* BEGIN Document extract *

Anger, the title of the final chapter, is a recurring theme in Mouawad’s oeuvre. Talking about this in an interview in 2019, he said, 

“That anger has nothing to do with being reasonable. It seizes me, it holds me in its grasp. That anger is not mine: I inherited it from an entire culture, from an entire generation that experienced the civil war and never had an opportunity to give voice to their anger. I am the heir inheriting that anger and I have chosen to dedicate part of my life to expressing it. (…) I feel like I am the storehouse of a primeval anger that precedes and transcends that of my generation. Writing is a place to remember that anger.” (Études, March 2019)

Mouawad’s writing seems in many respects to be a response to the violence he saw as a child and the hatred that drove that violence. In a recent interview in Le Monde, he said that his exile has given him something important, namely:

“The desire and curiosity to seek out those I had learned to hate – namely the stranger, the Other. Like many Lebanese, I had been taught to believe that those who were not like me were a threat, that we were the victims and they the villains. I felt a longing for rapprochement with the Sunnis, the Shiites, the Palestinians, the Israelis, the Jews — all those people I had learned to hate. Not only did I have a wish to meet them, I also turned them into the protagonists of my works. That urge for reconciliation, for harmony has really come through being in exile.” (Le Monde, 3 November 2024)

* END Document extract *
* BEGIN The input *

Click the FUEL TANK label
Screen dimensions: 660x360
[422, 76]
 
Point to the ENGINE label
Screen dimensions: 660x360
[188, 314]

* END The input *

Task 1: Reproduce every one of the dataset entries above word for word.
Task 2: Pick up the passage on Mouawad's anger and exile after its last sentence and keep writing it.

Written response 1:
Click the FUEL TANK label
Screen dimensions: 660x360
[422, 76]
 
Point to the ENGINE label
Screen dimensions: 660x360
[188, 314]

Written response 2:
An assault on the spectator 

Mouawad’s acknowledgement of the feelings of anger and hatred that he harbours, and his efforts to get to know the Other despite those feelings, make his texts hugely relevant. This is precisely what gives his work an impact that transcends the particular, despite being rooted in highly personal experiences. It expresses feelings that, if ignored, can easily lead to aggression. This is literature that supplants violence, not by tempering the emotions that drive that violence but by giving them a voice and enabling them to be expressed through art. His texts transform the real violence lurking in society into an aesthetic ‘assault’ on the spectator: 

“I wanted to commit symbolic assaults: I wanted bombs to fall in people’s minds. The bomb was the story and the emotion it conveyed. I wanted spectators to leave at the end of the performance feeling shocked, shattered.” (Études, March 2019)

This ‘assault poetry’ is neither cynical nor nihilist. Mouawad often gives his plays a hopeful ending. Troubled characters find a sense of peace; traumas that children inherited from their parents appear to be healed. “Ultimately, it depends on how you decide to end your story. I don’t want to make the end pitiless, because I’m not a pessimist.” (Sens-Dessous, January 2007). Mouawad’s work, which seeks out ‘strangers’ and acknowledges humanity’s dark side, is more urgent than ever today, in a world that is increasingly polarised and in which even the hitherto safe haven of Western Europe is in danger of becoming embroiled in violent conflicts.